◆ PROBLEM TO SOLVE
Copy out every line of the records below that contains the string "pair", matching upper and lower case exactly.

· · · ·

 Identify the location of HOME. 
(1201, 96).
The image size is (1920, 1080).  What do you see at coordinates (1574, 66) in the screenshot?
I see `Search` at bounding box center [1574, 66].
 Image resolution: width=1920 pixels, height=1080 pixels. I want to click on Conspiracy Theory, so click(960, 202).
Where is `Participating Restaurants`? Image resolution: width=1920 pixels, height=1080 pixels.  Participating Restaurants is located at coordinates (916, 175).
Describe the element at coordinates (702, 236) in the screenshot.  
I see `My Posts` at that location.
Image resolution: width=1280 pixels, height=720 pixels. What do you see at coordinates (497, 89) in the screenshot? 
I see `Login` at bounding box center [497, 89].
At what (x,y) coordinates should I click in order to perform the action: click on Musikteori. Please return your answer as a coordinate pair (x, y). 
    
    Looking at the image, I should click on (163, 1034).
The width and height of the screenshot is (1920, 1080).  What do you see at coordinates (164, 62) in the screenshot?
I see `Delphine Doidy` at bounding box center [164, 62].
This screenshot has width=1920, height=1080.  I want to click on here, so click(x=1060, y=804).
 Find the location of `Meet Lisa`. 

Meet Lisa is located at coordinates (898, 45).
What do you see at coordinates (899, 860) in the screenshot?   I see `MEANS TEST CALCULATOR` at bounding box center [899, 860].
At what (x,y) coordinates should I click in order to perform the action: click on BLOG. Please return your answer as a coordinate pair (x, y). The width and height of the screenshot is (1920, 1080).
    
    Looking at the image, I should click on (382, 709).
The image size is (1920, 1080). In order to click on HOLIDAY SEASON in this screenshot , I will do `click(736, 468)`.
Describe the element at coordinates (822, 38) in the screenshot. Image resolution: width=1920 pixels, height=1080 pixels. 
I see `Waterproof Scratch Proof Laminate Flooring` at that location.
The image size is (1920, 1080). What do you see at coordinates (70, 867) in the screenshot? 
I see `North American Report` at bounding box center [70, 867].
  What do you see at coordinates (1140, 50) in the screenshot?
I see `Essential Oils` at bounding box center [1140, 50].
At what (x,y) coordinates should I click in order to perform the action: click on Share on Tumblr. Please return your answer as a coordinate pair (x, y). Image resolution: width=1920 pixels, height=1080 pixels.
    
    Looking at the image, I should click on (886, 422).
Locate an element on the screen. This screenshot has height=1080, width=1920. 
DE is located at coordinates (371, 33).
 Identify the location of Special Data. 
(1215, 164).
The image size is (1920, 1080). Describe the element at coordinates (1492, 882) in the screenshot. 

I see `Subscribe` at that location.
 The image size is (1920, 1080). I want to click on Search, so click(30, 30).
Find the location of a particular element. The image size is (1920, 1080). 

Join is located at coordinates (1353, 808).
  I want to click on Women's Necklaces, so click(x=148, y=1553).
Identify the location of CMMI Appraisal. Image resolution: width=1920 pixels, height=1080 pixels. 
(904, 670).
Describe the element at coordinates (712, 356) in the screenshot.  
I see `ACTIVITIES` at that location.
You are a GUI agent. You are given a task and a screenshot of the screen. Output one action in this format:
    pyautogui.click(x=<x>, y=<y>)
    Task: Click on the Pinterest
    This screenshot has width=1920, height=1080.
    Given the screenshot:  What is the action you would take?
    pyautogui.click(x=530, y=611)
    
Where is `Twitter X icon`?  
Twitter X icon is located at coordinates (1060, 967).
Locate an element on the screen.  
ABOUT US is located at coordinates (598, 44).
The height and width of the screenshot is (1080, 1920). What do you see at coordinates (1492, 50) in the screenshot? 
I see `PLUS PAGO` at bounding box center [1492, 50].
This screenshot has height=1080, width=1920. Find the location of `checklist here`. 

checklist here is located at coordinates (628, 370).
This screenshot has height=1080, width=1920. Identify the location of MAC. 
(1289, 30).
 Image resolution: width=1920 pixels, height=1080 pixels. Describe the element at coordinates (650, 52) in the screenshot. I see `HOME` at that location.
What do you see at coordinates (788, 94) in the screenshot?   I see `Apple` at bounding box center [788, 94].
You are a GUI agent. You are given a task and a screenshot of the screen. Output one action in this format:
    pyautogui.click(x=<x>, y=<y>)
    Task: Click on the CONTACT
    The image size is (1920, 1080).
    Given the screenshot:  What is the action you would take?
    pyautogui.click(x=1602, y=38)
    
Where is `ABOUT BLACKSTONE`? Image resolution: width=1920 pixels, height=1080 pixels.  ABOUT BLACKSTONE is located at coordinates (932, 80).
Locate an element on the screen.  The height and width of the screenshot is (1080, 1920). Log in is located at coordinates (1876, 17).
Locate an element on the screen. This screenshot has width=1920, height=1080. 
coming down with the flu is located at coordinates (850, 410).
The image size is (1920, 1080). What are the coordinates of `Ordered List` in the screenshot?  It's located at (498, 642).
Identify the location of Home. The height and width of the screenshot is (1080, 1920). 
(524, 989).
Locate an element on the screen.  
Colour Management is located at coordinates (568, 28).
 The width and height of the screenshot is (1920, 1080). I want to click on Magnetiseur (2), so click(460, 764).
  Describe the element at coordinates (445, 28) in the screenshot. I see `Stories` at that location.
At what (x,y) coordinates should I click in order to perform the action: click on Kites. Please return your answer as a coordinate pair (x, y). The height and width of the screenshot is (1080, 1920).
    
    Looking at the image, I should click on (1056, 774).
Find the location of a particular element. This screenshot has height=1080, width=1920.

· · · ·

◆ RESPONSE TO THIS EXERCISE
At what (x,y) coordinates should I click in order to perform the action: click on Musikteori. Please return your answer as a coordinate pair (x, y). 
At what (x,y) coordinates should I click in order to perform the action: click on BLOG. Please return your answer as a coordinate pair (x, y). The width and height of the screenshot is (1920, 1080).
At what (x,y) coordinates should I click in order to perform the action: click on Share on Tumblr. Please return your answer as a coordinate pair (x, y). Image resolution: width=1920 pixels, height=1080 pixels.
At what (x,y) coordinates should I click in order to perform the action: click on Kites. Please return your answer as a coordinate pair (x, y). The height and width of the screenshot is (1080, 1920).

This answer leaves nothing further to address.